Looking at the Big Picture: What Really Matters

Whenever I get home from work, I find myself scrolling through my Facebook feed, wondering what I've missed.

In these few moments, I see snippets of people's lives - photos, memories, videos, articles and web pages they are interested in.

As I look through this daily update of what people I know are doing, I find myself saying, "Boy, it'd be nice if I had that dress," or "Gee, it'd be great to visit Hawaii like that."

What I forget about Facebook or any social media site is that those are only the moments that people want you to see.

They don't share photos of their nervous breakdowns, their messy closets or the epic house cleaning it took to get their living room that way.

Rather, we share pictures of happy times, positive occurrences or things we think the people who follow us should know.

The other thing I forget is the fact that we are not called to jealousy.

Not even those little fleeting moments.

Instead, if we are having difficulty or a time of shortage in certain areas of our lives, we are called to count it "all joy," as it says in James 1:2.

It's perfectly fine to keep track of your friends' lives and interact with them over social media. However, it is not good to envy what they have or what they are doing.

It isn't a healthy mind set, and it isn't what we see Jesus doing in the Gospel.

In Matthew 8:20, Christ says "Foxes have holes, and birds of the air have nests, but the Son of Man has nowhere to lay his head."

He wandered the world as a homeless man, but continued to give all he had to the people.

He gave his gifts, he gave his talents, he gave his wisdom, he gave his heart and ultimately, he gave his life.

I need to remember that instead of chasing a life that is "worthy" of Facebook shares, I should chase a life worthy of Christ.

I need to give of myself even when I feel spiritually destitute, serve the people when I feel broken and rise above the circumstances when I am faced with difficulty.

It can be hard in this world so bent on "getting more," but sometimes what is more is actually less and the things we so desire end up being hollow.

What good is a perfect life, a perfect home and a perfect Facebook photo if it does nothing for the Kingdom?

What good is a life lived in the present, storing up treasures here on earth while your spiritual vault remains empty?

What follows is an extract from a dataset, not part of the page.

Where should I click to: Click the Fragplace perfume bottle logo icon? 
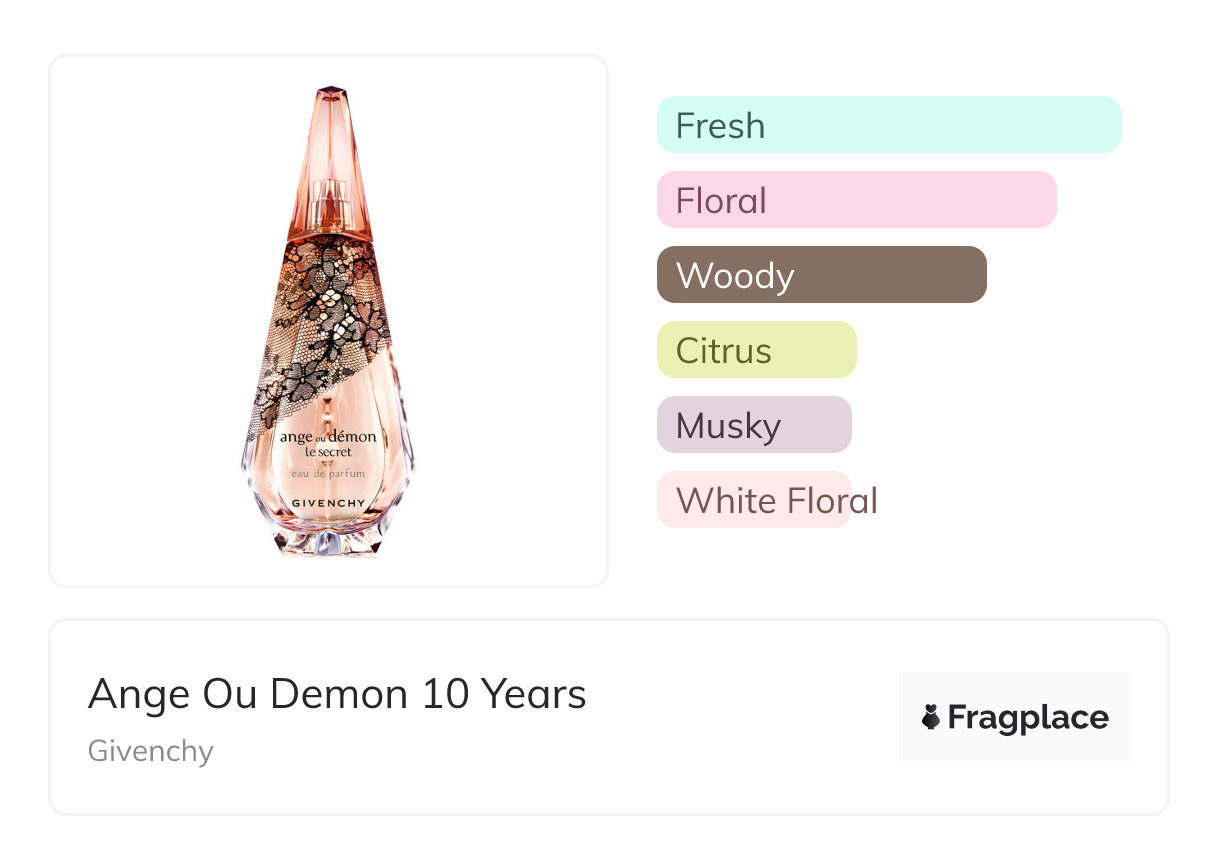point(931,717)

Instead of asking myself, "Why isn't my life like so-and-so's life?" I need to ask myself, "Why isn't my life like Jesus' life?"

If we walk in faith, follow Christ and actually take up that cross and bear it, we can move mountains. We can heal the sick, feed the hungry, provide for the poor and save souls in the process.

I can't think of another picture I'd be more proud to have on my profile.

Can you?

Let's quit looking social media as some kind of guide to success, gather up our God-given lives and go change the world.

If one picture can speak a thousand words, think of what the big picture is saying.

The big picture is one only God can see, but I will tell you that working for the Lord and dithering the Gospel is worth more "likes" and "shares" than you will ever get on Facebook.

As they said at the end of each service at my old church, "Go in peace, and serve the Lord."

The church would say, "Thanks be to God."